In the records from the line with "Task: Translate this" through the last line, swap "Webhooks" for "Integrations" and give those lines again with everything else unchanged.

= = = = =

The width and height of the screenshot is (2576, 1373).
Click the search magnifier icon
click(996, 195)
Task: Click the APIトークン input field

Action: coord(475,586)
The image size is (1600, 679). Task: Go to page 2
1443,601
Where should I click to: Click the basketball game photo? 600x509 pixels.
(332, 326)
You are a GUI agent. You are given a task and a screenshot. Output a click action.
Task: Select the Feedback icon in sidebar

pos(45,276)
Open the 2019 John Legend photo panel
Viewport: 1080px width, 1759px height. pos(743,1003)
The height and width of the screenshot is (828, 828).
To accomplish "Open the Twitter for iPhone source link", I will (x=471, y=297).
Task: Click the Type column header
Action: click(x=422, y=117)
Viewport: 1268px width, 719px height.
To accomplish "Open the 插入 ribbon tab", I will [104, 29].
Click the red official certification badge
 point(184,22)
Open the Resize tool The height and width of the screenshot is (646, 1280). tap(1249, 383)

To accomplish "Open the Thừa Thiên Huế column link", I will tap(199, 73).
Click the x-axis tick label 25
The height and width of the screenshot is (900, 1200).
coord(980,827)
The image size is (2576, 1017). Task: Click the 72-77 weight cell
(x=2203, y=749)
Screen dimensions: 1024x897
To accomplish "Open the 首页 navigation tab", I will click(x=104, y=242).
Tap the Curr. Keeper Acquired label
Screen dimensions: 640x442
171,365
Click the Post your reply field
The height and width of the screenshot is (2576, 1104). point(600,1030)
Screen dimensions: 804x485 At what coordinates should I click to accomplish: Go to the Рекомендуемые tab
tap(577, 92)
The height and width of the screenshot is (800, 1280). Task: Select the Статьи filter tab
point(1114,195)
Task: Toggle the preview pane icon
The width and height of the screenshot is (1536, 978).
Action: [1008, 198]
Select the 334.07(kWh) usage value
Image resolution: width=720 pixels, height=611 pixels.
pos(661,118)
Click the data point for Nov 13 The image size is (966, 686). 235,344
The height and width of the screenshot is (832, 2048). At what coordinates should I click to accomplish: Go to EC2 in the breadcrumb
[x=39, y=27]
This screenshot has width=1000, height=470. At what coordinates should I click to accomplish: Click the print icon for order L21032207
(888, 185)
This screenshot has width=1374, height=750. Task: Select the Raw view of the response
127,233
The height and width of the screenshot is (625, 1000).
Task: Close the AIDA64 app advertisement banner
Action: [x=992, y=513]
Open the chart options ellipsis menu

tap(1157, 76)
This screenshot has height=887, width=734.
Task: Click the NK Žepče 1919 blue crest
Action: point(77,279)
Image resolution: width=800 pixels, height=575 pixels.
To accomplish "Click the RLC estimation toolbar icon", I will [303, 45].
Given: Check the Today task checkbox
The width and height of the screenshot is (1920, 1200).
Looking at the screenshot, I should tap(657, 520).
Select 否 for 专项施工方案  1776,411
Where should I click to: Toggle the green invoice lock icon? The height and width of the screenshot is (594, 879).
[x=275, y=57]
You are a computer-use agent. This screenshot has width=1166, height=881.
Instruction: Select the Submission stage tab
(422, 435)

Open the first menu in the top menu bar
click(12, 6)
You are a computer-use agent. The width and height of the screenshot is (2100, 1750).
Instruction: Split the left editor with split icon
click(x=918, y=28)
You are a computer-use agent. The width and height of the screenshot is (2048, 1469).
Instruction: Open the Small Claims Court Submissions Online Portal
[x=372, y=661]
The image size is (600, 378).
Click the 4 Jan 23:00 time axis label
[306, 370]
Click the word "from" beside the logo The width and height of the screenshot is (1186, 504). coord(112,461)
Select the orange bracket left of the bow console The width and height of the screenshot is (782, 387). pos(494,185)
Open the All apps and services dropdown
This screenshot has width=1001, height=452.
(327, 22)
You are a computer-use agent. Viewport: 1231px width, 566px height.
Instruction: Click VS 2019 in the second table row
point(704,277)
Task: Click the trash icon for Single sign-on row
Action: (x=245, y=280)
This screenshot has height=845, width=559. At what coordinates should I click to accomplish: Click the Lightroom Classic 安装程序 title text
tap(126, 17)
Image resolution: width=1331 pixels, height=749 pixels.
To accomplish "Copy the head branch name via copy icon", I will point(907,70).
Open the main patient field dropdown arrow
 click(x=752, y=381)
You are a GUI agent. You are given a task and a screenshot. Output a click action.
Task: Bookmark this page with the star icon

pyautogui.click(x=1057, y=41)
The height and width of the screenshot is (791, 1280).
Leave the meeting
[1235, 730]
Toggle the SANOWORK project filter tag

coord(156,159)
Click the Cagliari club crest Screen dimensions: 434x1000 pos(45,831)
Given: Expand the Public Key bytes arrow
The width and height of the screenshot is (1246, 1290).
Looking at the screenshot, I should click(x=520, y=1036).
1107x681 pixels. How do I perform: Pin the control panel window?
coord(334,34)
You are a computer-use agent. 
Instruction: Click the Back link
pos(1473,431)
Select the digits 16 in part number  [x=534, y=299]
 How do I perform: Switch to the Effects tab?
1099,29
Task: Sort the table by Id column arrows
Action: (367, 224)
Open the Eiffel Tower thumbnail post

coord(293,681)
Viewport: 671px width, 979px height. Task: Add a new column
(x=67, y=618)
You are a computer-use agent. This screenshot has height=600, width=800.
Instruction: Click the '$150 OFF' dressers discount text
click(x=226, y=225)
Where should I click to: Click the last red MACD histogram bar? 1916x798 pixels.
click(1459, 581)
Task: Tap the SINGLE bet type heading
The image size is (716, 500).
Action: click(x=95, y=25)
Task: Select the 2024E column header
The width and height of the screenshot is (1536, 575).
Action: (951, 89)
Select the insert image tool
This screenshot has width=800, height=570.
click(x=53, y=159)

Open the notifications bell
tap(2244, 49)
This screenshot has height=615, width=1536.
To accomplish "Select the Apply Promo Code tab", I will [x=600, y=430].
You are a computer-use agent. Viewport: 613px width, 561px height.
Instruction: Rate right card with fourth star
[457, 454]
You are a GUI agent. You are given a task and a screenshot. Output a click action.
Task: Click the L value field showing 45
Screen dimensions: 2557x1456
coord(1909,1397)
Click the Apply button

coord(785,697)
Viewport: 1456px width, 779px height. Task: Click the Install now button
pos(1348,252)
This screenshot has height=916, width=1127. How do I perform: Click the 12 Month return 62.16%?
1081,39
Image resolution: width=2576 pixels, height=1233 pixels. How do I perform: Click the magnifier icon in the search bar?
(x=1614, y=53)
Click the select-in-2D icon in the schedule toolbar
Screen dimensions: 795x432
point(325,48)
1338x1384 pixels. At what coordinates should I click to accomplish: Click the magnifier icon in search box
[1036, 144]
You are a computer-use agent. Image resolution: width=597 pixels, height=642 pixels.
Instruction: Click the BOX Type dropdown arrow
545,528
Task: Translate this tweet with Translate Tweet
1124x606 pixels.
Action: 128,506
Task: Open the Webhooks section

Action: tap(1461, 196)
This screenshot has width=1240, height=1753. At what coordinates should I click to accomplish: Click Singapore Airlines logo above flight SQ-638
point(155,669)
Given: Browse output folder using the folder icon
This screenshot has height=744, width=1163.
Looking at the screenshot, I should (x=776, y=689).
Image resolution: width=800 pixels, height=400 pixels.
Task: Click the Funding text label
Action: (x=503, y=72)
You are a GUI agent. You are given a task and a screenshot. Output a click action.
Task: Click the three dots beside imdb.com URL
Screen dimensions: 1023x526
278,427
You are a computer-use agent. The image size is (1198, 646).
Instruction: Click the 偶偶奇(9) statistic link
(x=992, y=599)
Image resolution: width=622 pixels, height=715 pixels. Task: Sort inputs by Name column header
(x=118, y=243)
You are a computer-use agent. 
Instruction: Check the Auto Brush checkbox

= = = = =

### THE SOLUTION:
Task: Translate this tweet with Translate Tweet
1124x606 pixels.
Action: 128,506
Task: Open the Integrations section

Action: tap(1461, 196)
This screenshot has width=1240, height=1753. At what coordinates should I click to accomplish: Click Singapore Airlines logo above flight SQ-638
point(155,669)
Given: Browse output folder using the folder icon
This screenshot has height=744, width=1163.
Looking at the screenshot, I should (x=776, y=689).
Image resolution: width=800 pixels, height=400 pixels.
Task: Click the Funding text label
Action: (x=503, y=72)
You are a GUI agent. You are given a task and a screenshot. Output a click action.
Task: Click the three dots beside imdb.com URL
Screen dimensions: 1023x526
278,427
You are a computer-use agent. The image size is (1198, 646).
Instruction: Click the 偶偶奇(9) statistic link
(x=992, y=599)
Image resolution: width=622 pixels, height=715 pixels. Task: Sort inputs by Name column header
(x=118, y=243)
You are a computer-use agent. 
Instruction: Check the Auto Brush checkbox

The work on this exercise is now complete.